Digital signs are everywhere. You see them in airports, malls, department stores and even street corners. You don't need a lot of expensive custom hardware to build your own digital sign system. This Instructable shows how to build a digital signage server that can drive dozens of displays. Each display can be as simple as a monitor and a Raspberry PI.

Thanks to the Node Ninjas at Mozilla you can even run the server on a Raspberry Pi using Corsica.

Corsica is an extensible digital signage solution that can be implemented on most POSIX systems. It consists of a server and display clients. Client machines do not require special software and simply run any modern web browser, although everyone on the Corsica team does highly recommend Firefox.

The server consumes very few resources and will happily run on a Raspberry Pi or other very small machine. A Corsica server running on a Raspberry Pi 3+ can easily support more than 100 client displays. These instructions are written specifically for a Raspberry Pi running the Raspian operating system (a Debian derivative). These instructions also assume you are using the Firefox browser. Most other modern browsers should also work.

Step 1: The Raspian Command Line

These instructions will show you how to configure Corsica through the command line. If you're using Raspian with the graphical user interface (GUI), you get to the command line via the terminal application. If you're running Raspian-lite then you can connect a keyboard and monitor and use the command line directly, or you can connect over the network using SSH. For more information on how to enable and use SSH see the Raspian SSH documentation.

You'll need to know the DNS name or the IP address of your Raspberry Pi. The default name on most LANs will be raspberrypi.local. If that doesn't work, there are instructions in the Raspian documentation that will help you discover the correct name and IP address.

Step 2: Software Installation

Corsica uses node and npm. Node lets you run server-side Javascript, and npm is the node package manager.

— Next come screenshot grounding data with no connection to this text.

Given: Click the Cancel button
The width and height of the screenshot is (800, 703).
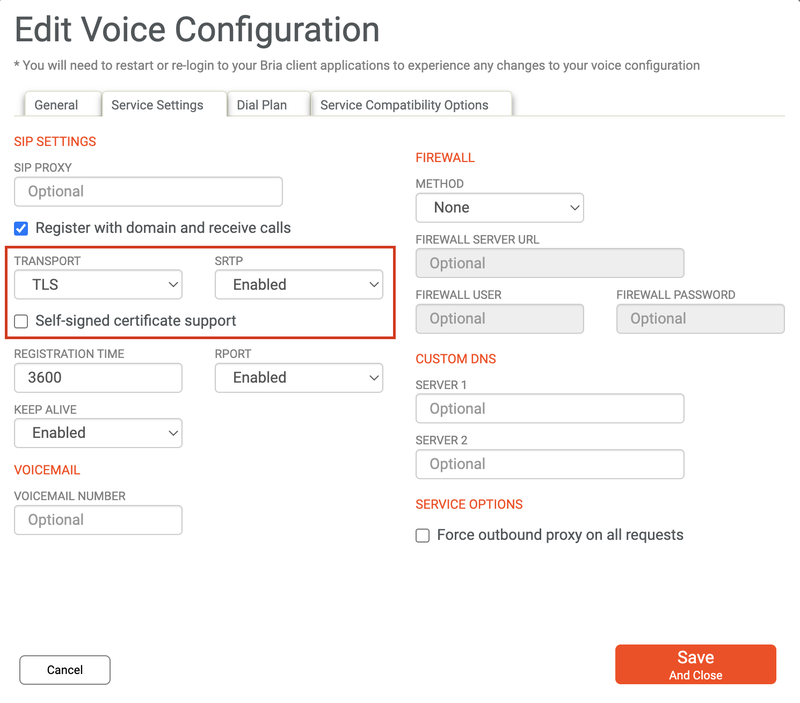Looking at the screenshot, I should pos(65,670).
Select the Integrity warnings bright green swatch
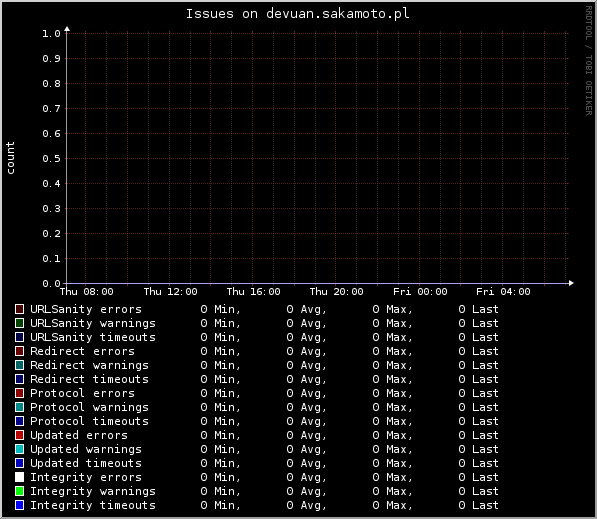The height and width of the screenshot is (519, 597). click(19, 491)

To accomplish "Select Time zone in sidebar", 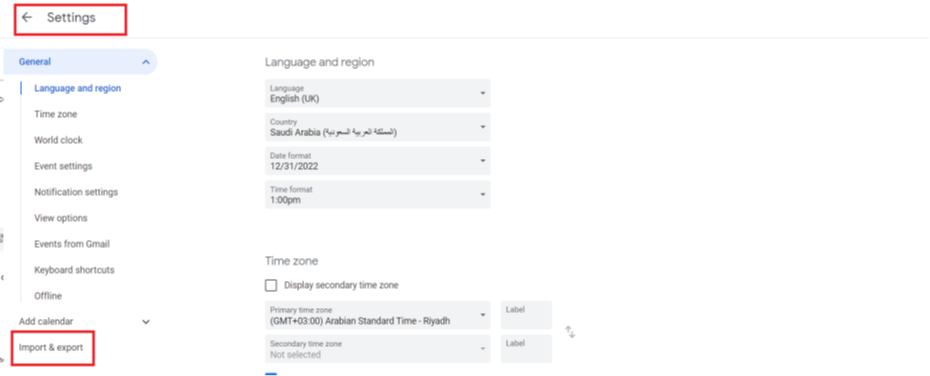I will [x=56, y=114].
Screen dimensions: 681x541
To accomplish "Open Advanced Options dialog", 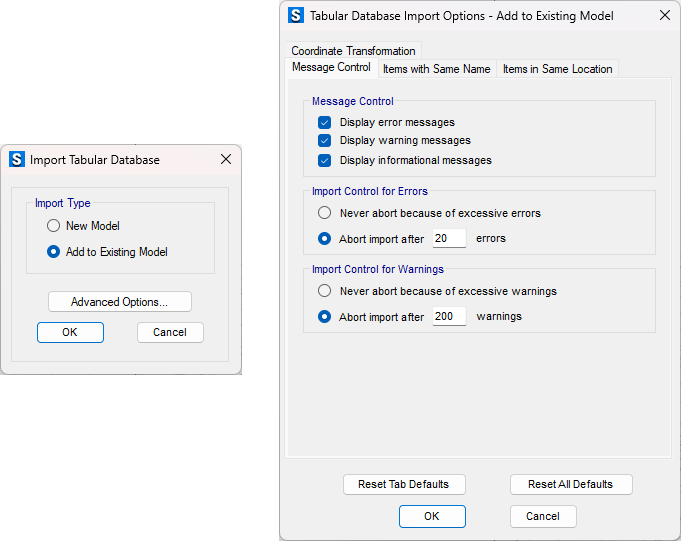I will point(119,302).
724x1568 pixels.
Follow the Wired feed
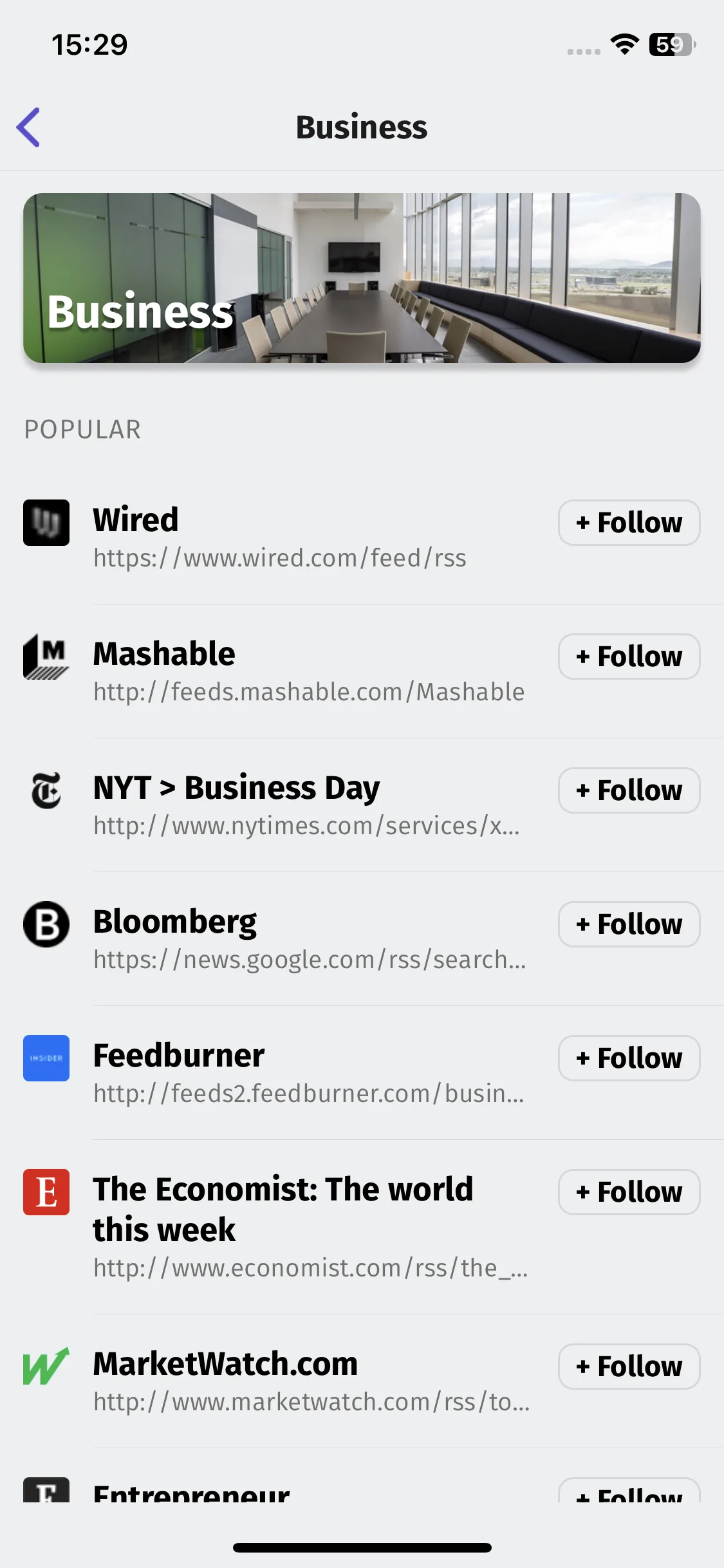629,523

To install these on a Raspberry Pi first check the version of the processor in your system:

uname -m

If the result starts with armv6, see this blog post. For Raspberry Pi 3 systems and others with armv7 and later processors:

curl -sL | sudo -E bash - 
sudo apt install nodejs

If you're unfamiliar with Node, you can learn more at

Next, install the Corsica Command Line Tools:

sudo npm install -g corsica-cli 

To see the available commands, type

corsica --help

As of this writing the available commands are:

setup-- to setup a Corsica server
start [options] -- to start the Corsica server
restart [options] -- to restart a running Corsica server
stop -- to stop a running Corsica server
add-plugin [name] -- to install a plugin
remove-plugin [name] -- to remove an installed plugin
list-plugins -- to list the installed plugins
update -- to update both Corsica and its plugins

    Now you can use the tools to set-up the Corsica software:

    corsica setup

    Corsica setup will ask where you want to install corsica and show you the default location:

    Where to install Corsica:  (/home/pi/corsica-server)

    You can simply press return.

    You'll see some npm warning messages. These are safe to ignore.

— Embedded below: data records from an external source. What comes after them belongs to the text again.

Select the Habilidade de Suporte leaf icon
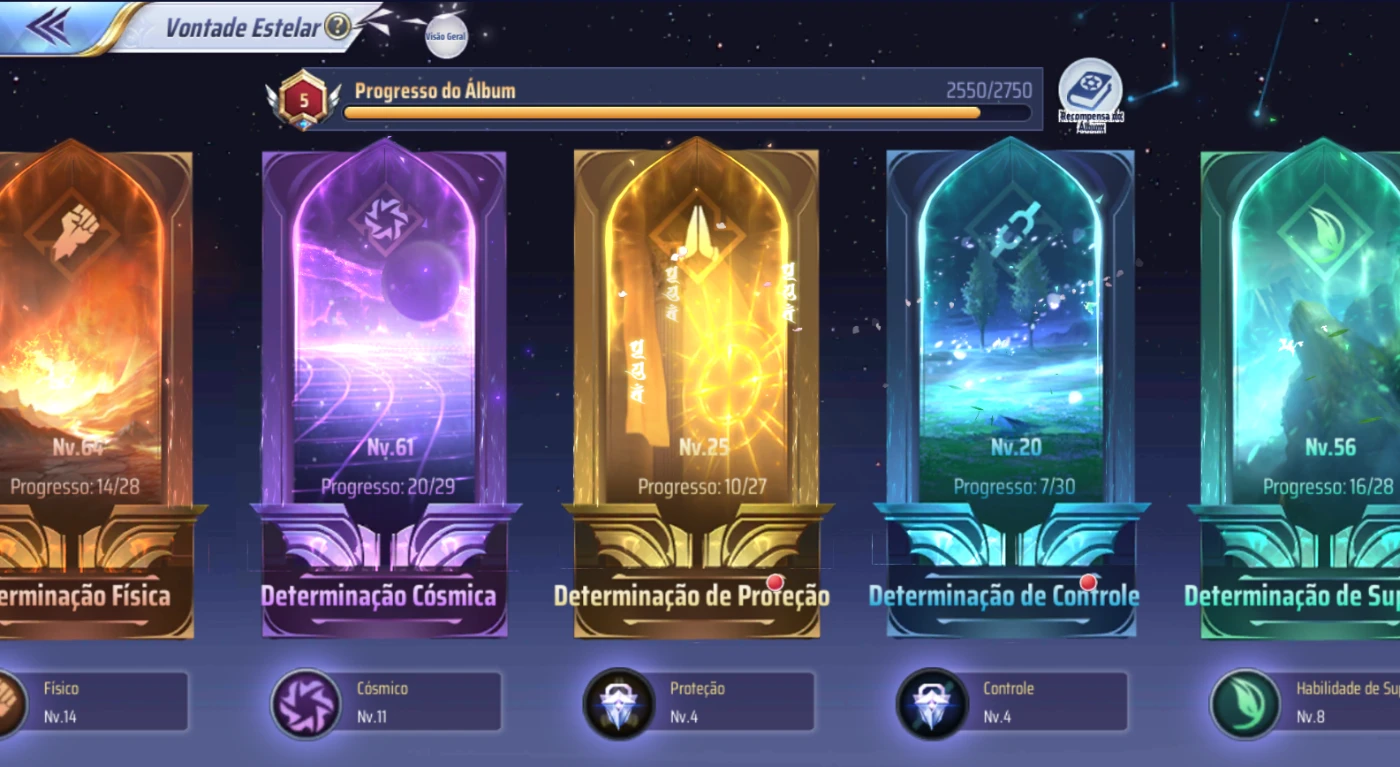The image size is (1400, 767). click(1245, 704)
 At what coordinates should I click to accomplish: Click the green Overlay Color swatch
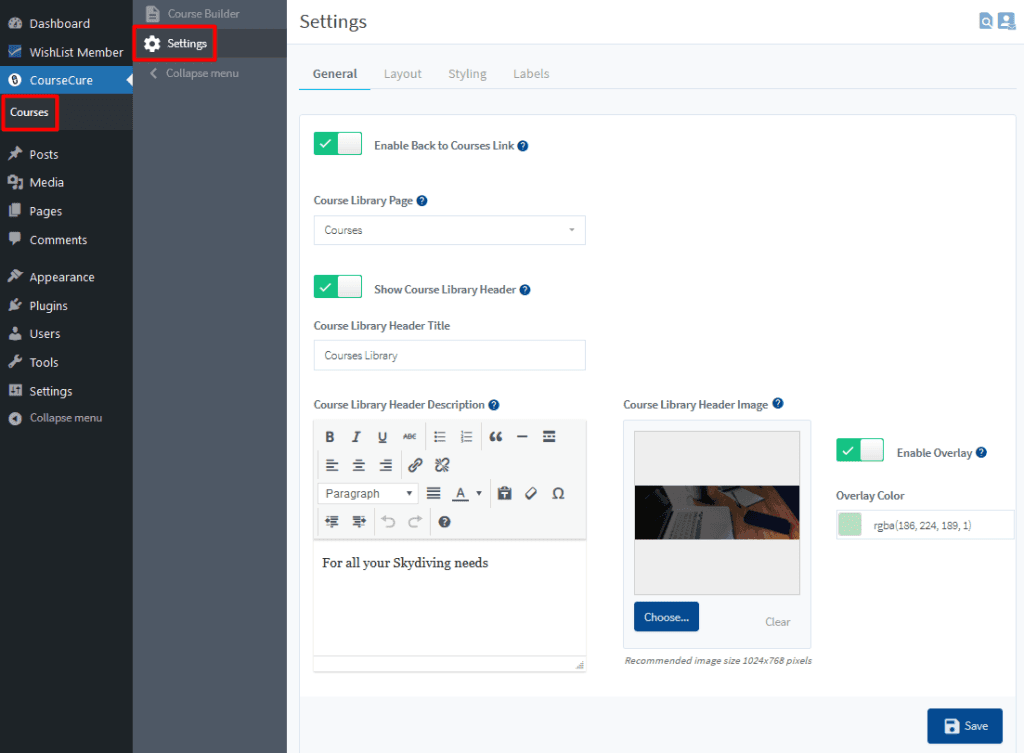(x=850, y=525)
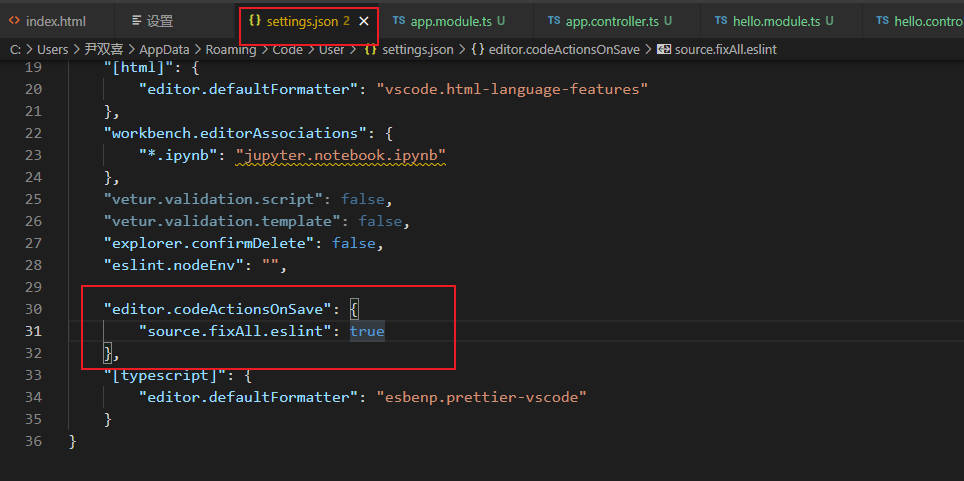Click the symbol icon before source.fixAll.eslint breadcrumb
This screenshot has height=481, width=964.
coord(663,49)
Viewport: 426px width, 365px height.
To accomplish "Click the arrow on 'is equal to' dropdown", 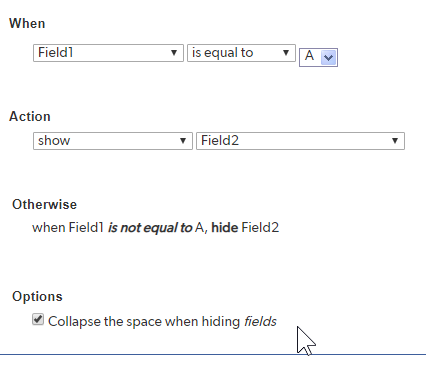I will pyautogui.click(x=286, y=53).
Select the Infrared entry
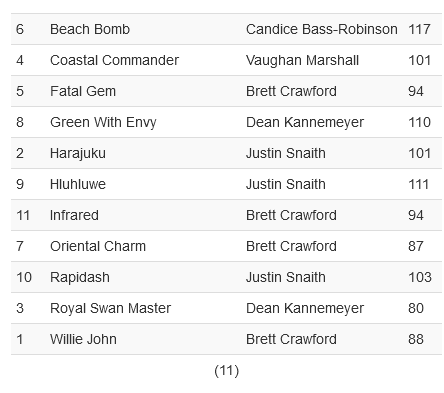 coord(74,215)
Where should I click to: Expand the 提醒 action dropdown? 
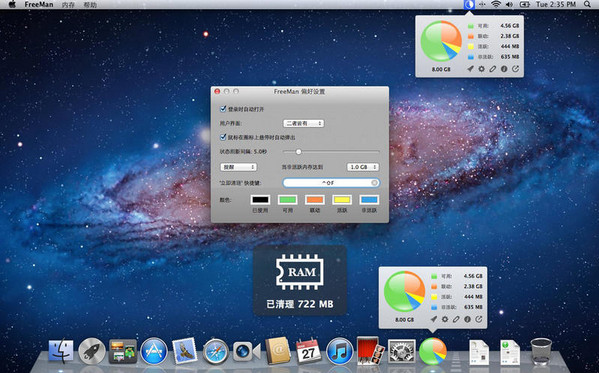pyautogui.click(x=238, y=167)
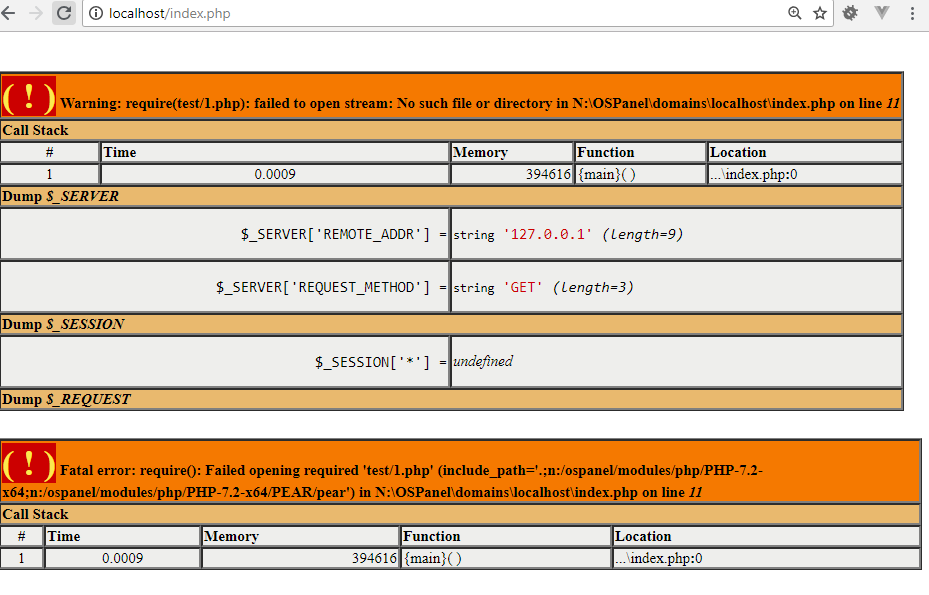Click the Dump $_SESSION section header
Image resolution: width=929 pixels, height=595 pixels.
(63, 324)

    When the setup says "Done!", you have installed Corsica.

    You can start Corsica in your terminal session with:

    corsica start

    And stop it with control-C.

    But if you do start it that way it will only run as long as your terminal session runs. When you close your terminal session corsica will stop.

    If you start Corsica in the background it will run even after you disconnect your terminal session. You can do that with

    corsica start --background

    To stop a Corsica instance running in the background, type:

    corsica stop

    Step 3: Configuration

    Your set up will probably need some customization. There are two kinds of customization in Corsica: configuration and settings. Configuration is mostly static and used by the core. Settings are dynamic and used mostly by plugins. More on settings later.

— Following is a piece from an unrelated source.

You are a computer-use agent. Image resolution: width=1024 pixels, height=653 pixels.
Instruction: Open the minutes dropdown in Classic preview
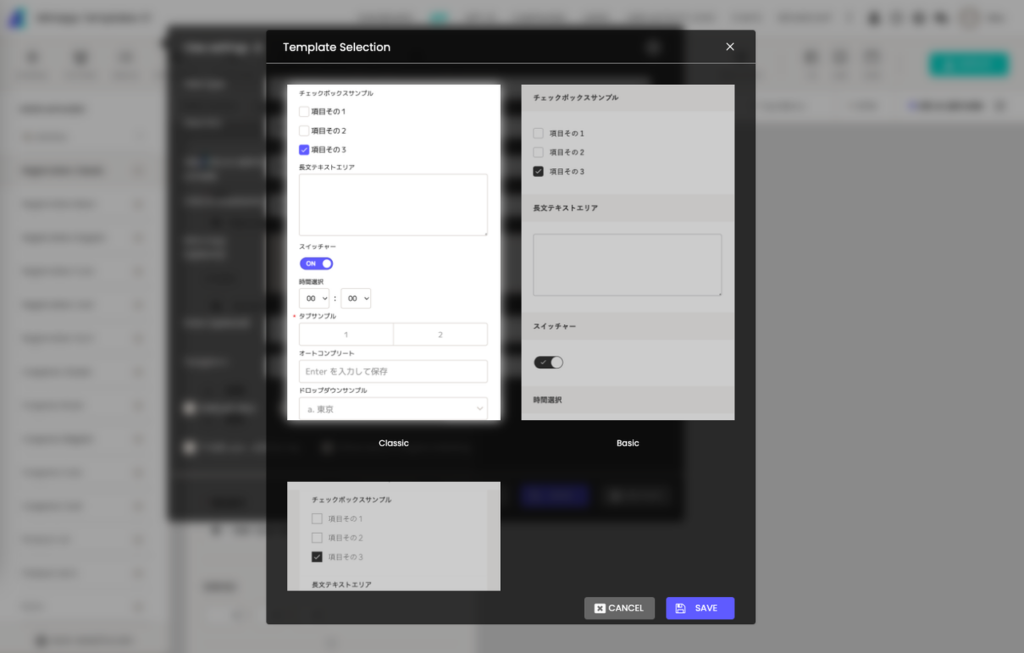pos(356,298)
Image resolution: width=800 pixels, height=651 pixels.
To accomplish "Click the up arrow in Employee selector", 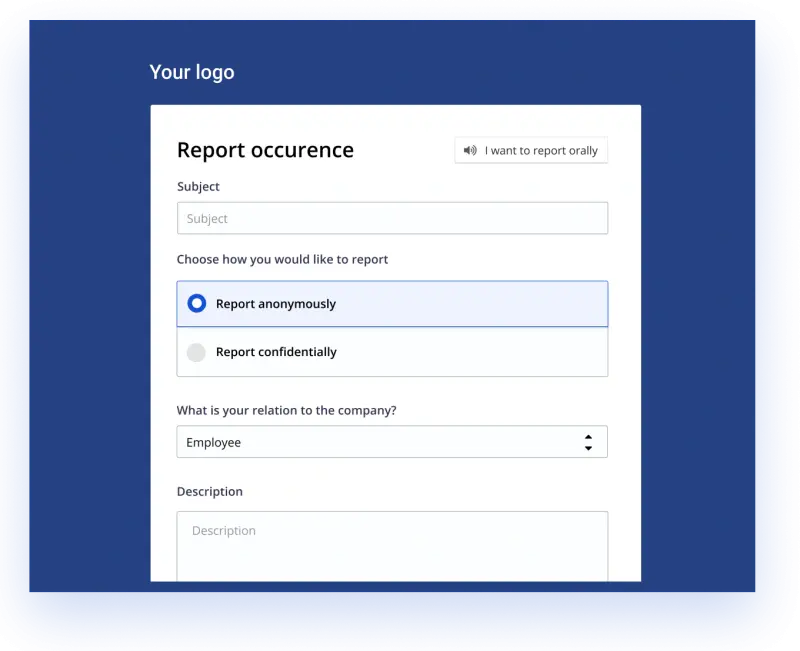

    Configuration comes from the environment, and is for very static things such as the port to listen on, or the plugins to load. There are four sources for config:

    1. lib/config.json - This is where the defaults are stored, and a good place to see some of what can be configured. You shouldn't change values here.

    2. config.js - Settings found in this file are loaded as if they were from the environment. The syntax is one configuration per line, e.g. `PORT=8080`. If the values here are valid JSON, they will be parsed as such. Settings here will override the defaults in `lib/config.json`. The config.js file initially specifies the port number on which Corsica listens, and the plugins used by the system.

    3. .env - If the hidden file named .env is in the Corsica directory, its settings are loaded as if they were from the environment. The syntax is the same as in config.js. This file does not exist in the default configuration.

    4. Environment variables - You can put configuration information in system environment variables if you prefer. If you're unfamiliar with environment variables it's safe to ignore this option.

    Step 4: Connecting Display Screens

    Once you start Corsica it will run a web server on port 8080 of your machine unless you've changed the port number in the .env file. You'll need to know either the hostname or the IP address of your Pi. The default name for a new Raspberry Pi installation is raspberrypi. If you haven't changed it you can just open a browser on your display client machine and browse to:


    You should see the yellow and black Corsica logo. A bubble will pop up with the Corsica name of your client. You can (and should) change the name of your client to something that indicates the location of this particular display screen. The easiest way to do this is to use Potch's corsica-repl. (Potch is a principal developer of Corsica, and he's promised to put repl into the core of Corsica sometime soon).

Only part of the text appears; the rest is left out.